> **TASK INPUT**
-=-=-

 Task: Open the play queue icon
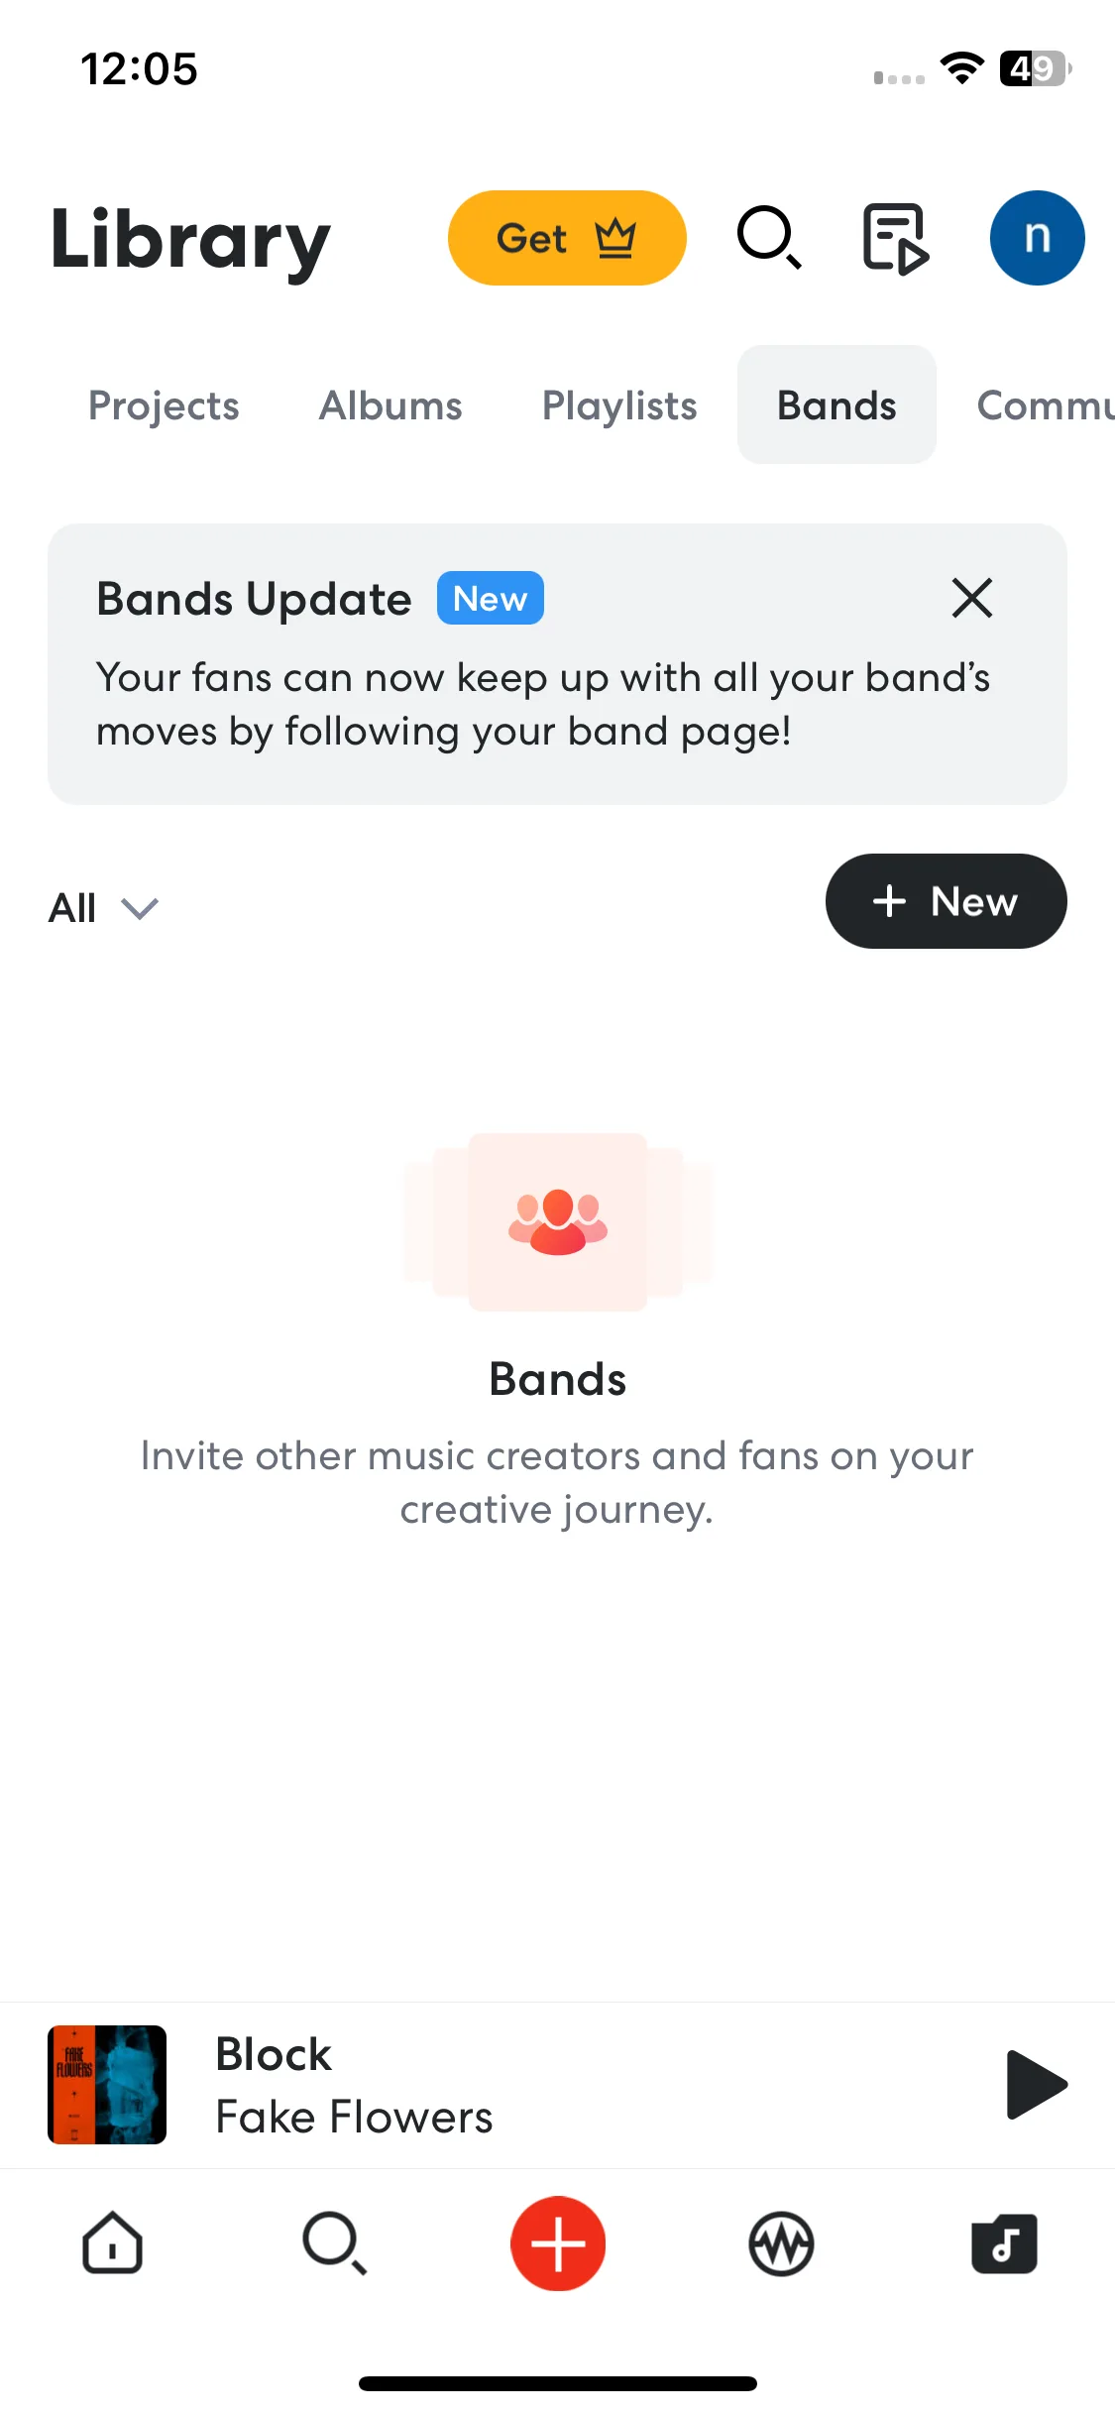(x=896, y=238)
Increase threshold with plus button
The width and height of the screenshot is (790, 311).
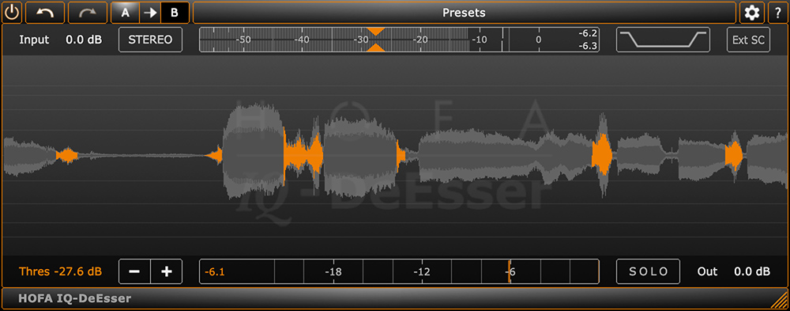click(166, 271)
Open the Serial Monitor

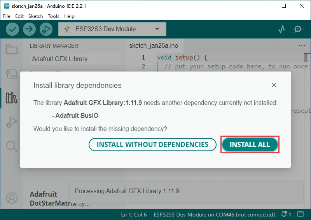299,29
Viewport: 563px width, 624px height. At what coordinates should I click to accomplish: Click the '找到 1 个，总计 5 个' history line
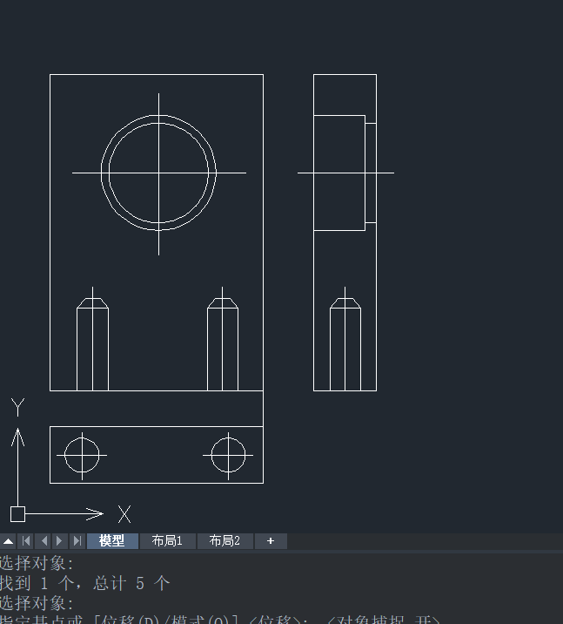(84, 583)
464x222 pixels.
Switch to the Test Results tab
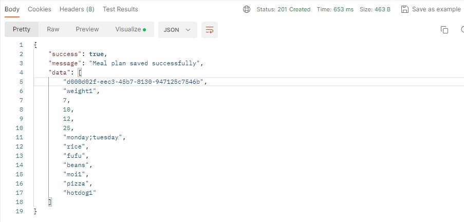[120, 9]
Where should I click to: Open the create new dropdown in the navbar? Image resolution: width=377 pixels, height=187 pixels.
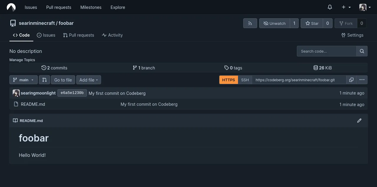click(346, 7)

-=-=-

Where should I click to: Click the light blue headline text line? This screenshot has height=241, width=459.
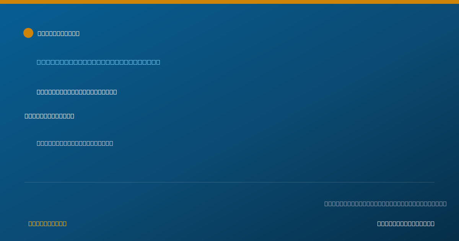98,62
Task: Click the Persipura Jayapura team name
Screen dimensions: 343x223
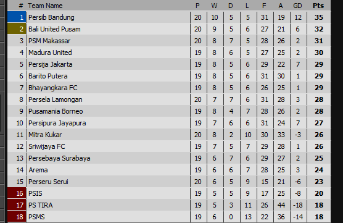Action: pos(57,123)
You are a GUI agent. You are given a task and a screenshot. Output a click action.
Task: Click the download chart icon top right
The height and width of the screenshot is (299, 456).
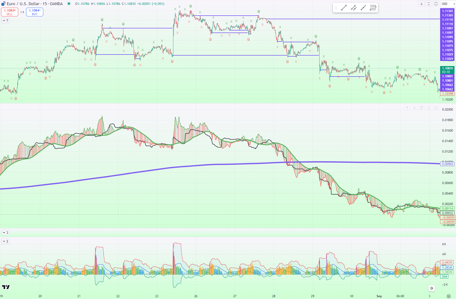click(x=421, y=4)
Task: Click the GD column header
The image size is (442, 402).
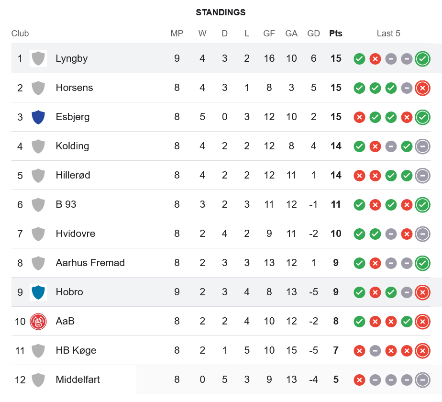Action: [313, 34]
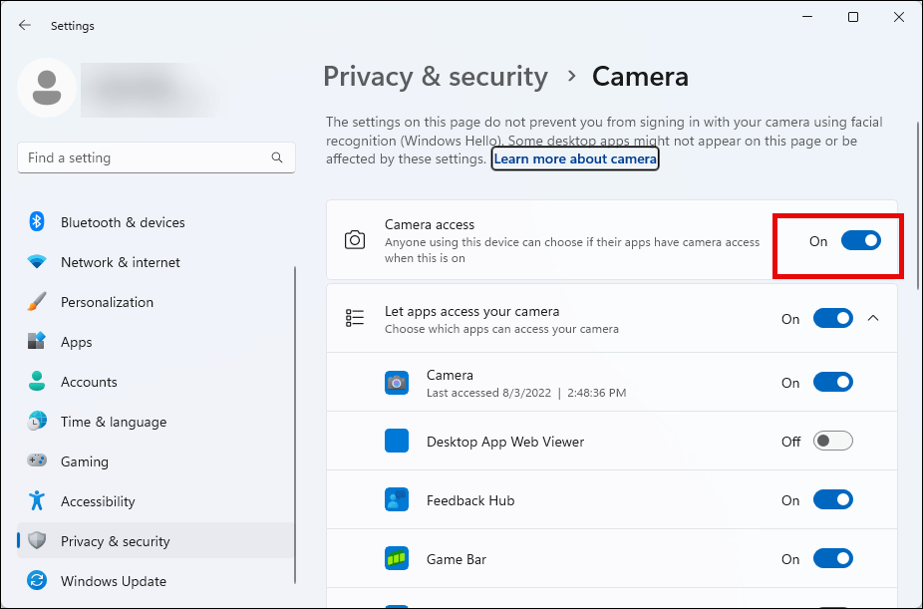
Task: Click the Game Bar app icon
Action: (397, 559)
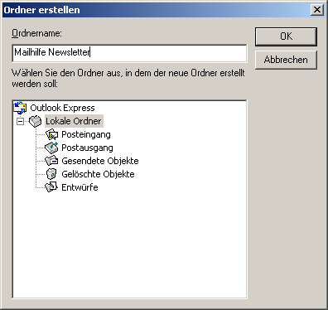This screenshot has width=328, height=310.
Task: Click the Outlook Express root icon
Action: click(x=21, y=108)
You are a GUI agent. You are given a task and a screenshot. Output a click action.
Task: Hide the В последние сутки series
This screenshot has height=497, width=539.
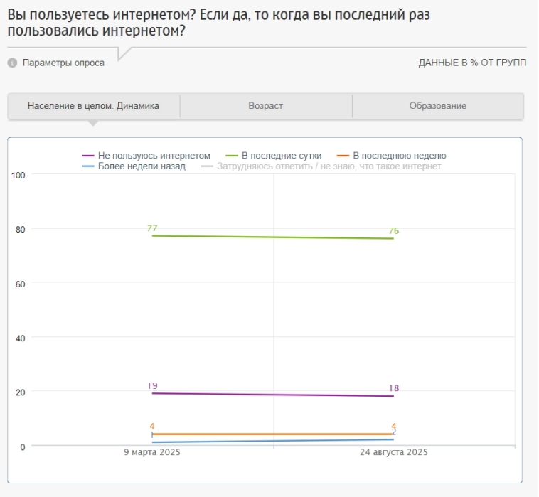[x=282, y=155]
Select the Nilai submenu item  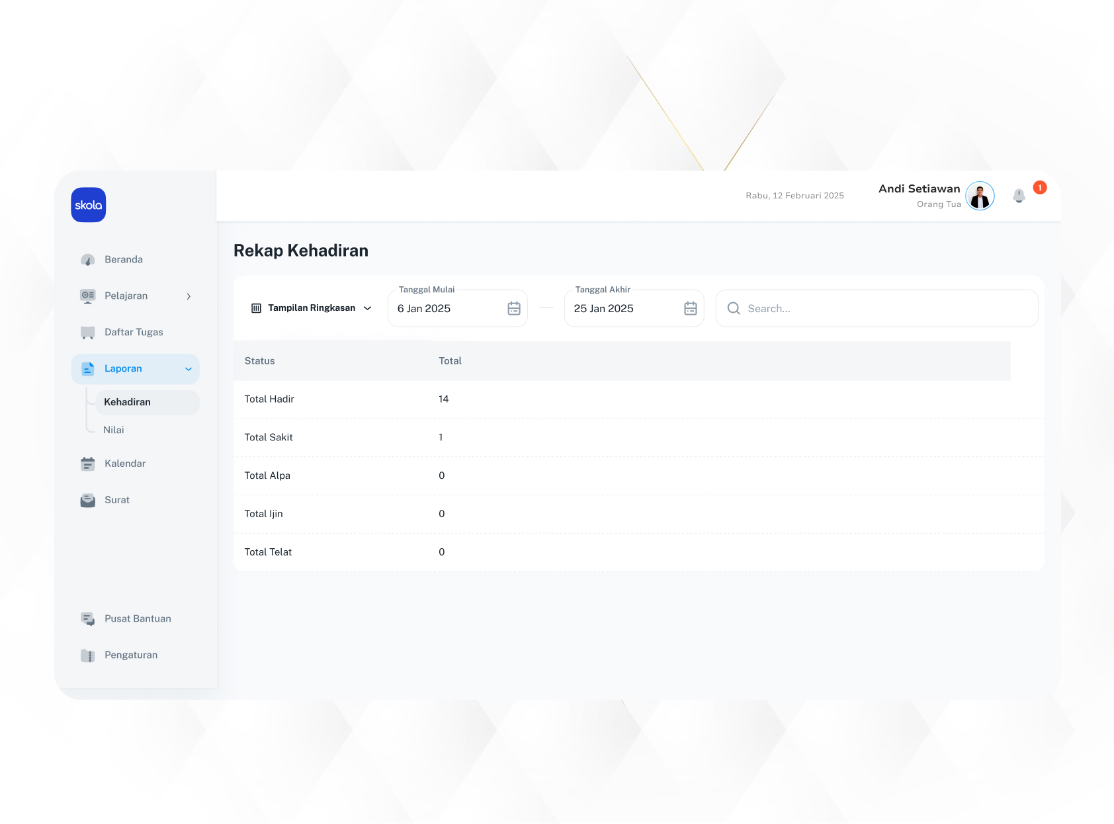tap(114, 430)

-=-=-

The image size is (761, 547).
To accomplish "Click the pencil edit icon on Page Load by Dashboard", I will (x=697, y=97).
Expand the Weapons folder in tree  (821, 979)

-=-=-

Arrange the stretch of items from the line containing "Viewport: 563px width, 624px" through the line containing "click(346, 7)" as a numbered list, skipping blank lines. Leave the pictures out of your answer.

1. Viewport: 563px width, 624px height. At what coordinates should I click to accomplish: Click the '找到 1 个，总计 5 个' history line
2. (84, 583)
3. 464x222 pixels.
4. Switch to the Test Results tab
5. [120, 9]
6. Where should I click to: Open the create new dropdown in the navbar? Image resolution: width=377 pixels, height=187 pixels.
7. click(346, 7)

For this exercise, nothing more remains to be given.